Objective: This overview seeked to bring together the microRNA (miRNA) researches on biogenesis and bio-function in these areas of clinical diagnosis and therapy for malignant glioma.
Data Sources: Using the keyword terms "glioma" and "miRNA," we performed the literature search in PubMed, Ovid, and web.metstr.com databases from their inception to October 2014.
Study Selection: In screening out the quality of the articles, factors such as clinical setting of the study, the size of clinical samples were taken into consideration. Animal studied for verification and reviews article were also included in our data collection.
Results: Despite many advance in miRNA for malignant glioma, further studies were still required to focus on the following aspects: (i) Improving the understanding about biogenesis of miRNA and up-down regulation; (ii) utilizing high-throughput miRNA expression analysis to screen out the core miRNA for glioma; (iii) Focusing related miRNAs on the signal transduction pathways that regulate the proliferation and growth of glioma.
Conclusions: We discussed the most promising miRNA, correlative signaling pathway and their relation with gliomas in the way of prompting miRNA target into being a clinical therapeutic strategy.

Keywords: Glioma; Malignant; MicroRNA; Pathway; Target; Treatment


How to cite this article:
Wang BC, Ma J. Role of MicroRNAs in Malignant Glioma. Chin Med J 2015;128:1238-44

How to cite this URL:
Wang BC, Ma J. Role of MicroRNAs in Malignant Glioma. Chin Med J [serial online] 2015 [cited 2018 Feb 21];128:1238-44. Available from: http://www.cmj.org/text.asp?2015/128/9/1238/156141


  Introduction Top


Malignant gliomas, as the most common and aggressive brain tumors in children and adults, present a dismal prognosis with an overall 5-year survival of 10%. It remains one of the greatest challenges to get optimal treatment formula. Novel gene expression profiling for addressing molecular characterization of brain tumors has pointed to genetic and epigenetic alterations. MicroRNA (miRNA) expression profiling has been reported to affect the function of genes involved in gliomagenesis, tumor growth, proliferation, apoptosis and posttranscriptional regulation of anti-oncogenes. [1],[2] As a result, it is suggestive that miRNA profiling may be an available way to identify glioma origin, prognosis, and response to therapy. As a promising therapeutic tool against malignant glioma, miRNAs attract increasing attention. In this review, we will discuss the most promising miRNA, correlative signaling pathway and their relation with gliomas, as well as existing troubles to prompt miRNA into being a clinical therapeutic strategy for malignant glioma.
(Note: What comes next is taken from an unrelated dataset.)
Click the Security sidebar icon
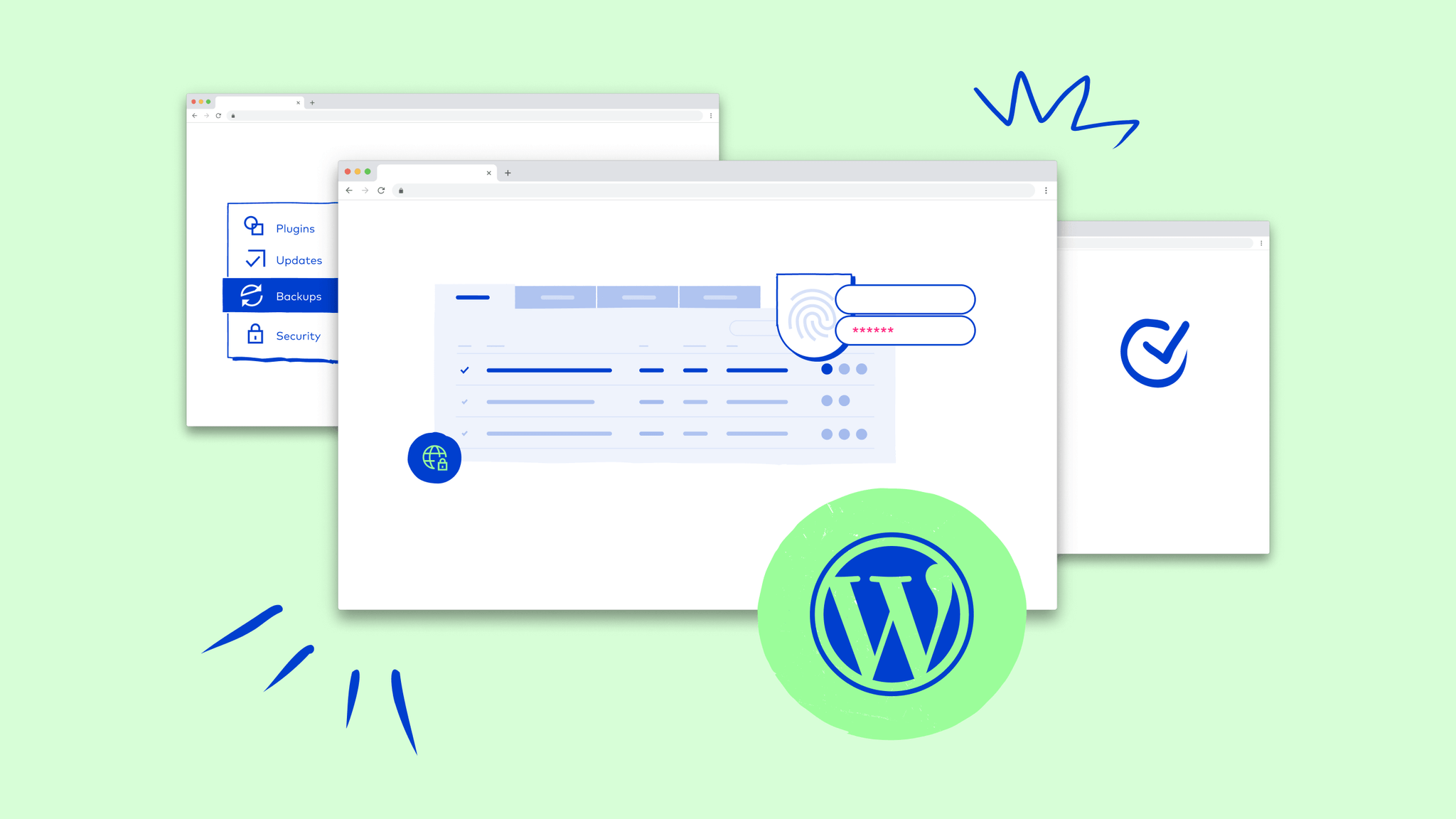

  Biogenesis of MicroRNA Top


MiRNAs are short (~22 nucleotides), single-stranded noncoding RNAs, although a minority is generated from intronic areas. [3],[4] Since the first miRNAs found in Caenorhabditis elegans, the total number of miRNAs is exponentially rising. The original miRNA Database, generated in 2002 boosted their development of potential targets. [5] The biogenesis of miRNAs is under tight temporal and spatial control, and their dysregulation is associated with somatic stem cell proliferation, even tumorogenesis. [6],[7]

Regarding miRNA biogenesis, RNA polymerase II or III transcribes miRNA genes into a long transcript, named primary microRNA (pri-miRNA). Thereafter, the nuclear enzyme crops pri-miRNA into a nucleotide hairpin-like precursor (pre-miRNA). Pre-miRNA is cleaved by an endoribonuclease (Dicer) to form a miRNA duplex after the transportation of pre-miRNA by exportin-5 and RanGTP. The miRNA duplex is unwound, and miRNP (miRNA containing ribonucleoprotein) is assembled from mature miRNA and Argonaut protein. MiRNP as the effector complex manipulates translational inhibition through imperfect complementary base-pairing to untranslated regions (UTRs) of their target mRNA or degradation. The precise mechanism underlying miRNA's regulation of gene expression is partly outlined [Figure 1]. It has been estimated that half of miRNA genes are located in cancer-associated genes or fragile sites. [8] It is believed that these miRNAs regulate 3% of whole genes and up to 30% of coding genes. [9],[10] Furthermore, a single miRNA can influence up to 100 mRNAs simultaneously, and a single target can be regulated by one or more miRNAs. [1]
Figure 1: MicroRNA (miRNA) biogenesis is a multistep process: Transcription, Cropping and Dicing (cytoplasm). Primary microRNA (Pri-miRNA): Polyadenilated RNA transcripts; pre-miRNA: The hairpin-loop RNAs; mature miRNA: One strand of the duplex remains on the argonaute proteins (AGO). Pre-miRNA is recognized by the Exportin/Ran-GTP complex transporter and exported to the cytoplasm. Dicer and AGO mediate the process of pre-miRNA. Drosha: The nuclear enzyme of the RNase III family; AGO: Argonaute proteins.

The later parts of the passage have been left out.